ECLI:NL:RBNHO:2025:2376

Rechtbank Noord-Holland

Datum uitspraak
5 maart 2025
Publicatiedatum
5 maart 2025
Zaaknummer
10550427 \ CV EXPL 23-3633
Instantie
Rechtbank Noord-Holland
Type
Uitspraak
Procedures
  • Bodemzaak
Rechters
Vindplaatsen
  • Rechtspraak.nl
AI samenvatting door LexboostAutomatisch gegenereerd

Compensatie en terugbetaling van ticketkosten door vervoerder na annulering van vlucht

In deze zaak hebben de passagiers compensatie en terugbetaling van ticketkosten gevorderd van de vervoerder, Royal Air Maroc, vanwege een geannuleerde vlucht. De vlucht, die op 18 augustus 2022 van Amsterdam-Schiphol naar Nador, Marokko, zou vertrekken, is geannuleerd. De vervoerder heeft niet tijdig betwist dat de vlucht is geannuleerd en de passagiers hebben voldoende bewijs geleverd dat zij de gevorderde bedragen voor de vliegtickets hebben betaald. De kantonrechter heeft vastgesteld dat er geen sprake is van rauwelijks dagvaarden, aangezien de vervoerder heeft erkend dat de aanmaningen van de passagiers hem per e-mail hebben bereikt. Hierdoor zijn de vorderingen van de passagiers grotendeels toegewezen.

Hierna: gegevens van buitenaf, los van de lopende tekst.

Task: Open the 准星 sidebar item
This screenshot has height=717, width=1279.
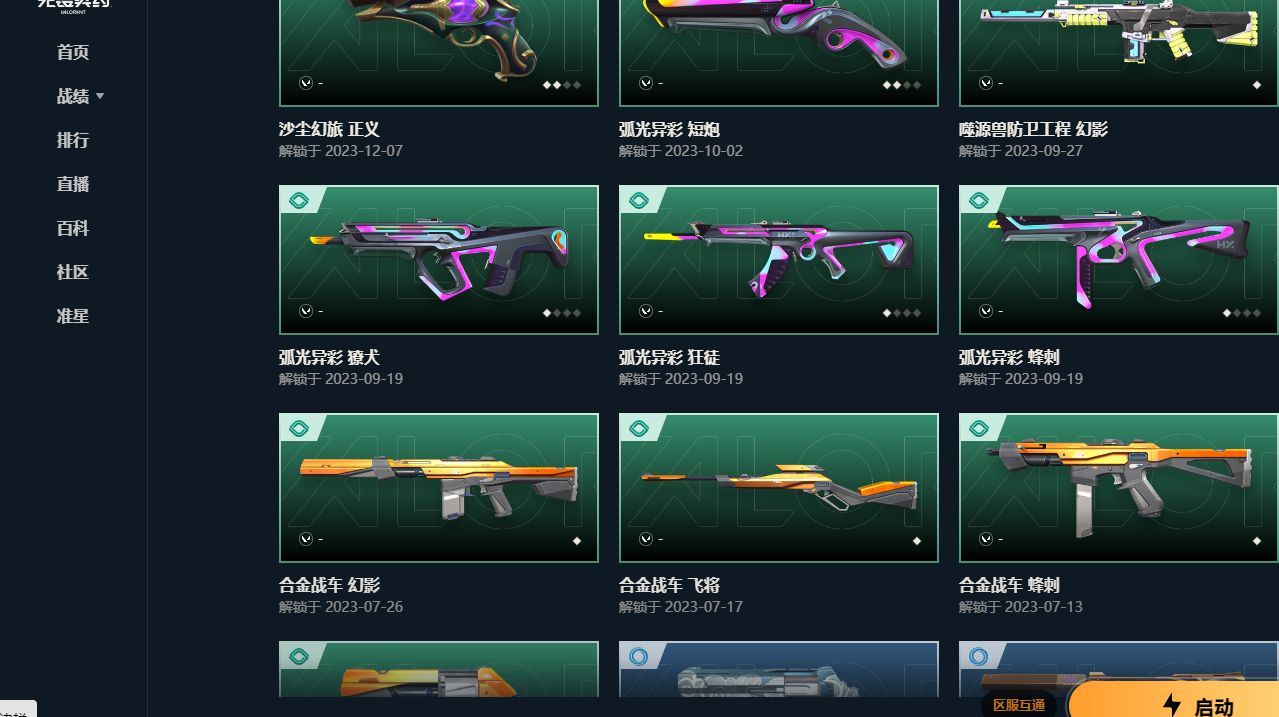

De procedure omvatte verschillende processtukken, waaronder de dagvaarding en conclusies van antwoord, repliek en dupliek. De kantonrechter heeft geoordeeld dat de vervoerder onvoldoende onderbouwd heeft dat hij zijn verweer niet eerder had kunnen indienen. De passagiers hebben hun vordering gebaseerd op de Verordening (EG) nr. 261/2004, die hen recht geeft op compensatie bij annulering van een vlucht. De kantonrechter heeft geoordeeld dat de passagiers recht hebben op compensatie van € 400,- per persoon en terugbetaling van de ticketprijzen, die in totaal € 2.566,39 bedragen.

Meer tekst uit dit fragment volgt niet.